The process of wound healing is intricate and complex, necessitating the intricate coordination of various cell types and bioactive molecules. Despite significant advances, challenges persist in achieving accelerated healing and minimizing scar formation. Herein, a multifunctional hydrogel engineered via dynamic Schiff base crosslinking between oxidized dextran and quaternized chitosan, reinforced with reduced graphene oxide (rGO) is reported. The resulting OQG hydrogels demonstrated injectability to aid in conforming to irregular wound geometries, rapid self-healing to maintain structural integrity and adhesion for intimate integration with wound beds. Moreover, the developed hydrogels possessed antioxidant and antibacterial activities, mitigating inflammation and preventing infection. The incorporation of conductive rGO further facilitated the transmission of endogenous electrical signals, stimulating cell migration and tissue regeneration.

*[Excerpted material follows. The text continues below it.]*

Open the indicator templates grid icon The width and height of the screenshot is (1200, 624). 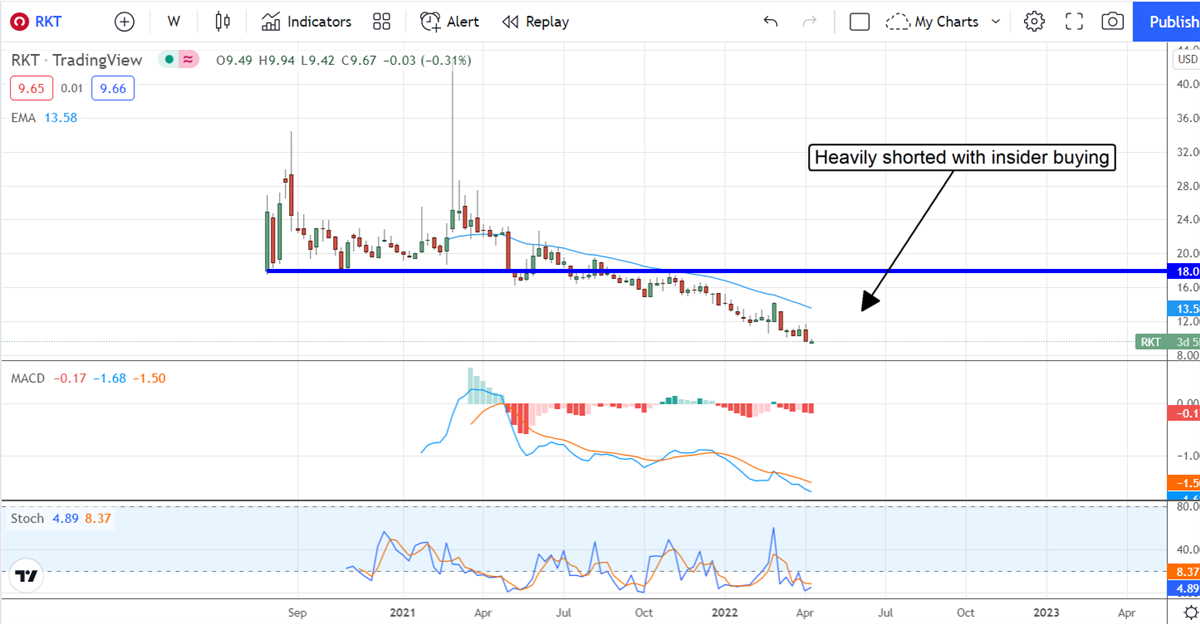coord(381,21)
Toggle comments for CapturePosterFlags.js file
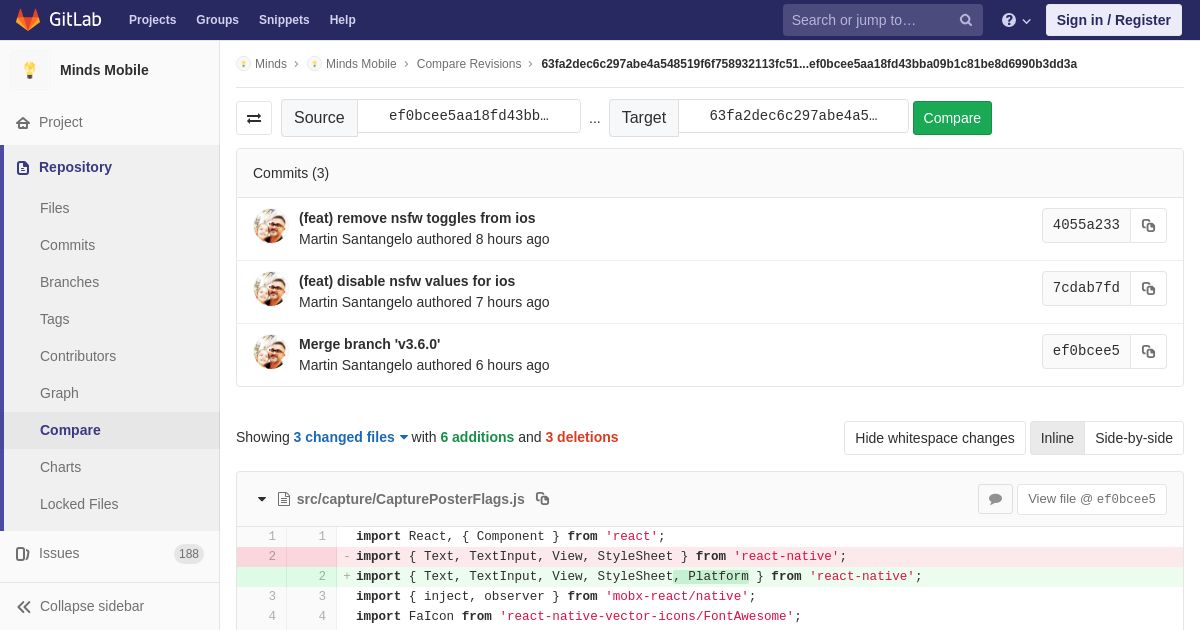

In addition, the polydopamine-encapsulated asiaticoside (AC@PDA) nanoparticles were encapsulated in OQG hydrogels to reduce scar formation during in vivo evaluations. In vitro results confirmed the histocompatibility of the hydrogels to promote cell migration. The recovery of the full-thickness rat wounds revealed that these designed OQG hydrogels with the incorporation of AC@PDA nanoparticles could accelerate wound healing, reduce inflammation, facilitate angiogenesis, and minimize scarring when implemented. This multifunctional hydrogel system offers a promising strategy for enhanced wound management and scarless tissue regeneration, addressing the multifaceted challenges in wound care.